--- What is required ---
Once you have counted the lines below that contain "country", give that number and nothing else.
.....
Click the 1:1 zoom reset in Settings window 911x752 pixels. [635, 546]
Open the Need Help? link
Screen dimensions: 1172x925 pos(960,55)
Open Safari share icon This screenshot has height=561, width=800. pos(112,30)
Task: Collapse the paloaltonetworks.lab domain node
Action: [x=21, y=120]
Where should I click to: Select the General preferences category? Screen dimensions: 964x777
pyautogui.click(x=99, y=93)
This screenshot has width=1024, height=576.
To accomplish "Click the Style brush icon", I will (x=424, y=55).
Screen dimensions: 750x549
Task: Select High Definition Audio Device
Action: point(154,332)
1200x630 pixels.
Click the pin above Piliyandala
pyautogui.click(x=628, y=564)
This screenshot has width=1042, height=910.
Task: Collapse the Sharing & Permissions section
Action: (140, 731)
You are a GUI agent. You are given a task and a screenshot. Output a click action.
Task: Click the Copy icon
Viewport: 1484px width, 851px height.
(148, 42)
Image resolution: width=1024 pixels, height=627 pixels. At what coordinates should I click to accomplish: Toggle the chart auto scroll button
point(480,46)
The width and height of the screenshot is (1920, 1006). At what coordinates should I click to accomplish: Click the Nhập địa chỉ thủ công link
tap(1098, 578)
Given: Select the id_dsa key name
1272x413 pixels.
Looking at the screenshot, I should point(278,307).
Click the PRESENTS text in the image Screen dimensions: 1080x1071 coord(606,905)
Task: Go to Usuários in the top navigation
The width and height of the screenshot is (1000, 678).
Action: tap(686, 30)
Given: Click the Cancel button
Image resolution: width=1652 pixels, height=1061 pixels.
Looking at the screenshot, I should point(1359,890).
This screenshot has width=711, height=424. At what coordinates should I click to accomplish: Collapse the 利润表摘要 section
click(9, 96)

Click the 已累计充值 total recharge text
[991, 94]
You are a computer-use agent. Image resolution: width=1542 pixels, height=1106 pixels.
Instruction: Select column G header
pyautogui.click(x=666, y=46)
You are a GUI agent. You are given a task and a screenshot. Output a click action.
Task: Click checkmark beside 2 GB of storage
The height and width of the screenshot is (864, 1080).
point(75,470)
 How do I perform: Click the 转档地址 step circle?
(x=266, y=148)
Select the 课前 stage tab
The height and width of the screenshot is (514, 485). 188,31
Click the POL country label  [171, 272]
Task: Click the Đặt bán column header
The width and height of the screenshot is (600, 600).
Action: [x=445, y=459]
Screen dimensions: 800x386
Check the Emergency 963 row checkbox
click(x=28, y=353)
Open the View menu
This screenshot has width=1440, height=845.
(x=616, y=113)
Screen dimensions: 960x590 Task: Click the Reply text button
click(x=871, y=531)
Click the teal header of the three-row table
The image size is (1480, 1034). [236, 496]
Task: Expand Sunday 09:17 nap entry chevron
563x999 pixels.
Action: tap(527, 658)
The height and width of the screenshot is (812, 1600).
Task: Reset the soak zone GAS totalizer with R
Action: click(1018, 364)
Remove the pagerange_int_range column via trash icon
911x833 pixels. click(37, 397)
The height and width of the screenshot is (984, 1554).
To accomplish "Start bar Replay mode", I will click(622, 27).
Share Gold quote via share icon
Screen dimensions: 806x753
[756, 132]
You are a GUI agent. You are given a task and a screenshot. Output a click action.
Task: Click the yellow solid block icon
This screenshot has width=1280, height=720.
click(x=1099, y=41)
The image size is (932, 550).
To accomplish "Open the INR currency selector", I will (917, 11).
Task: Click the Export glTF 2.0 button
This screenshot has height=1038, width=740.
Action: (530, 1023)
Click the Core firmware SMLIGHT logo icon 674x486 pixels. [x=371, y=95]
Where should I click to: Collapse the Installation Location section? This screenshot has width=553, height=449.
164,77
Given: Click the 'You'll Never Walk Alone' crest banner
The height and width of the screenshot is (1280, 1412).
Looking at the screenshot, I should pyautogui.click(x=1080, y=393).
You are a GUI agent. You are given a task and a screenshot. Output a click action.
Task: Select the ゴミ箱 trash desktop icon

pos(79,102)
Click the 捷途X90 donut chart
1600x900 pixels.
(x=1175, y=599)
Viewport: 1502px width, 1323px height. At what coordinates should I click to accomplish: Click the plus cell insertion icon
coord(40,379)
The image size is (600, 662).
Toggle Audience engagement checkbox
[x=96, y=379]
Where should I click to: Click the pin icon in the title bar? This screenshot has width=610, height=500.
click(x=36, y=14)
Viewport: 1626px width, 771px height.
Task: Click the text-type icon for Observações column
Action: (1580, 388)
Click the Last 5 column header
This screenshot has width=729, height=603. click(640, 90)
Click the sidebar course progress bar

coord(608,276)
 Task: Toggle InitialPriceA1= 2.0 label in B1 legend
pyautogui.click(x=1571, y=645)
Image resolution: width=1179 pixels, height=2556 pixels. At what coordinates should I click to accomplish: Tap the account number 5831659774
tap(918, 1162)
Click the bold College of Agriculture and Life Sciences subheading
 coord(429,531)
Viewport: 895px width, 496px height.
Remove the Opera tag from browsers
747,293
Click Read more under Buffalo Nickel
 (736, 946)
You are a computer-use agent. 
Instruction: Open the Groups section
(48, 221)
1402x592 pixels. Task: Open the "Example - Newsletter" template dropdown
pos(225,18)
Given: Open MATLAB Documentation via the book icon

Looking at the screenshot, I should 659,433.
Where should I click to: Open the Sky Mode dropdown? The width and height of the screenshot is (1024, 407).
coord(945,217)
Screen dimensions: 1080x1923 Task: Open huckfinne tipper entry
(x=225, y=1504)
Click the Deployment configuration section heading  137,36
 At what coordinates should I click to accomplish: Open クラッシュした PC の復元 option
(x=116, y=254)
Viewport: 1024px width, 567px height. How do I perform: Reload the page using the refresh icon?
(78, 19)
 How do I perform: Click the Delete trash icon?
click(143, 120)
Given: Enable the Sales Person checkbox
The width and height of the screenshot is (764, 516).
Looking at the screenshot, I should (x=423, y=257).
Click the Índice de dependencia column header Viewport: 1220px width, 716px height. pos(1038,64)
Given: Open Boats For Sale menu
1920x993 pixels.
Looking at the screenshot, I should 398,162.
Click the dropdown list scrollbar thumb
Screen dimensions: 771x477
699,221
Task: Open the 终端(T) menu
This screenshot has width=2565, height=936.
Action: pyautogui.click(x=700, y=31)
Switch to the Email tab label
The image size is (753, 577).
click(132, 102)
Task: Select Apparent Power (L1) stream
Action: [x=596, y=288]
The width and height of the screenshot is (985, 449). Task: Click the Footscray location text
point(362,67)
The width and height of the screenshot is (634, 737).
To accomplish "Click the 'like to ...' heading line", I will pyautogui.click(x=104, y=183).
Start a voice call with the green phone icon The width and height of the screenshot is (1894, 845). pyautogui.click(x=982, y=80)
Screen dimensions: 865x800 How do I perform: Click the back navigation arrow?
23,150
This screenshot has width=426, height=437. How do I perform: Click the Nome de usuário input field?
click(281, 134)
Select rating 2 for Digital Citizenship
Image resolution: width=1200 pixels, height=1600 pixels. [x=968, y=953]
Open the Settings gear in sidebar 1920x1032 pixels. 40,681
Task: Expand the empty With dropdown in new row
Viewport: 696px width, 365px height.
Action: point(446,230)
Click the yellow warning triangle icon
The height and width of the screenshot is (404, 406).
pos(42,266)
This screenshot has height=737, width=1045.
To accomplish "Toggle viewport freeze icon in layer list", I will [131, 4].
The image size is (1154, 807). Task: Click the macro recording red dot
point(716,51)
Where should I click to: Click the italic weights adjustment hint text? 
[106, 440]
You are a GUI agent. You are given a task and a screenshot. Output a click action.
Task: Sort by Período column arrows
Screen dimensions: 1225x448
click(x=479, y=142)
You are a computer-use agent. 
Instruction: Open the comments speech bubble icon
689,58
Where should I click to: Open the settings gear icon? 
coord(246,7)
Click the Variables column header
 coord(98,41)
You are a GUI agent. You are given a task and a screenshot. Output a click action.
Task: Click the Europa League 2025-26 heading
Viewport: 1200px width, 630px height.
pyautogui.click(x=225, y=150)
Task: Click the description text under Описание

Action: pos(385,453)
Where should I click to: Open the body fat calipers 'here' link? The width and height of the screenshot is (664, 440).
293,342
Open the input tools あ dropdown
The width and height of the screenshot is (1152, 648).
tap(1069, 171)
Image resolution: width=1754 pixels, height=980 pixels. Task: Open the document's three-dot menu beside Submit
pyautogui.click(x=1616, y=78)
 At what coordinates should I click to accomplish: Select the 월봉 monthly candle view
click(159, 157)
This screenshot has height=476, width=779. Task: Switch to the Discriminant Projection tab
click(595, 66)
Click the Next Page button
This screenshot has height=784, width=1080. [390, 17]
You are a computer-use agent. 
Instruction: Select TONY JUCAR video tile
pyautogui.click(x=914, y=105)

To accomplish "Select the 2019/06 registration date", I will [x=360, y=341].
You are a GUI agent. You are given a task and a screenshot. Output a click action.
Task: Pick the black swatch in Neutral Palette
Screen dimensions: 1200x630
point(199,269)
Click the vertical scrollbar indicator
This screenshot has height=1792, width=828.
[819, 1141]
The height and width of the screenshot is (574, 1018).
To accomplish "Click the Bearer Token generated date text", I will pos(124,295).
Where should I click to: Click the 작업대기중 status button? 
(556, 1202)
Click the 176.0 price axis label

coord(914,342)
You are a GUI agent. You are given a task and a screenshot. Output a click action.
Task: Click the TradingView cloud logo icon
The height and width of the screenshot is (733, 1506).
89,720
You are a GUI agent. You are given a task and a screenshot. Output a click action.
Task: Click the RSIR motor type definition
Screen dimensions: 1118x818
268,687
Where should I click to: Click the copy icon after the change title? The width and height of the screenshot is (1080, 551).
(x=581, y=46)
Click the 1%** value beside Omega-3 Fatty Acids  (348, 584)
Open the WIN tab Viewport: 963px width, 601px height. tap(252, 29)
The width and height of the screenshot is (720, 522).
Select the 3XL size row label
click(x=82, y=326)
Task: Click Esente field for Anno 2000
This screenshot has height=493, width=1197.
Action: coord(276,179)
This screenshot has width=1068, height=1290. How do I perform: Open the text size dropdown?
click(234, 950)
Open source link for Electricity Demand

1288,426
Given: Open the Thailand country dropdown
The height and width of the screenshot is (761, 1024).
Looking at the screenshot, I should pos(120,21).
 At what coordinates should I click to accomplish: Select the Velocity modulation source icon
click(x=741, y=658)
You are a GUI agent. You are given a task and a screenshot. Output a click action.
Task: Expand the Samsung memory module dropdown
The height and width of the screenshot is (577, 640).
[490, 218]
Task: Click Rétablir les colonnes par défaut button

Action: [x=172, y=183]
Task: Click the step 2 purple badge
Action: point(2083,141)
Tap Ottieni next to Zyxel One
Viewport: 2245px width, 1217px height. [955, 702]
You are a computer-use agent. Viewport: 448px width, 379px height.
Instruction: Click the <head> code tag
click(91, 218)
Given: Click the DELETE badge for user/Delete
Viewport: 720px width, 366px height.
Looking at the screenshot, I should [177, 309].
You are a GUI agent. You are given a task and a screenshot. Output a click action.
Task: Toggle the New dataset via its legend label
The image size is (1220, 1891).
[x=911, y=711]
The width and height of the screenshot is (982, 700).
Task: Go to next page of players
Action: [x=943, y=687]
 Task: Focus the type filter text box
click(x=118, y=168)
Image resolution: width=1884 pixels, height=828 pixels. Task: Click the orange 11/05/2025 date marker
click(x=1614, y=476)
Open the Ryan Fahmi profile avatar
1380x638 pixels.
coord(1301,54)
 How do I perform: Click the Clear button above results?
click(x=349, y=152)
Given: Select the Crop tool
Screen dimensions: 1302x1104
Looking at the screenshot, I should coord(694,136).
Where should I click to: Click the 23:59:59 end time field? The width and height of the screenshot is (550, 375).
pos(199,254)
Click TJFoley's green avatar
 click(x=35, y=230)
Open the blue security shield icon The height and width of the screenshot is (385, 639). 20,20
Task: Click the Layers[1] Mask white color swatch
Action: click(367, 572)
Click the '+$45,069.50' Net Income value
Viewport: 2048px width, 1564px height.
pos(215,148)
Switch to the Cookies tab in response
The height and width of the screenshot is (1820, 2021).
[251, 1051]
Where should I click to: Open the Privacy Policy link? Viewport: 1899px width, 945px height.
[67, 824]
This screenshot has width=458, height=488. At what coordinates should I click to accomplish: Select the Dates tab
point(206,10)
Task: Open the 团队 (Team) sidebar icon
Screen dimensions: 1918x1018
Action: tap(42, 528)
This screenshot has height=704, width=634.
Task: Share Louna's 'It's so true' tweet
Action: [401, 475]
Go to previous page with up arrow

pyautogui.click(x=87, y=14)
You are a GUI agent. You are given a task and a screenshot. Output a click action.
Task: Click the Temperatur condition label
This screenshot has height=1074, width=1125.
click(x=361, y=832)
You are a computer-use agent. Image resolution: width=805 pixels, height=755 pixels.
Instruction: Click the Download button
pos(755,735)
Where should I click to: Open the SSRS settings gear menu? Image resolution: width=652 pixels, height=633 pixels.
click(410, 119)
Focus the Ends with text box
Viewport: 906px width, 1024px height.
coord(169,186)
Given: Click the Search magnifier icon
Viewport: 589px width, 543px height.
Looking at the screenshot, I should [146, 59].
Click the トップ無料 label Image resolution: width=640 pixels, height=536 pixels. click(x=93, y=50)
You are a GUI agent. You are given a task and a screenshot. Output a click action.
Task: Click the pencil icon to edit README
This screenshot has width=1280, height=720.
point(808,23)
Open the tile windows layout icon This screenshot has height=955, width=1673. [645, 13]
.....
--- Exercise response ---
2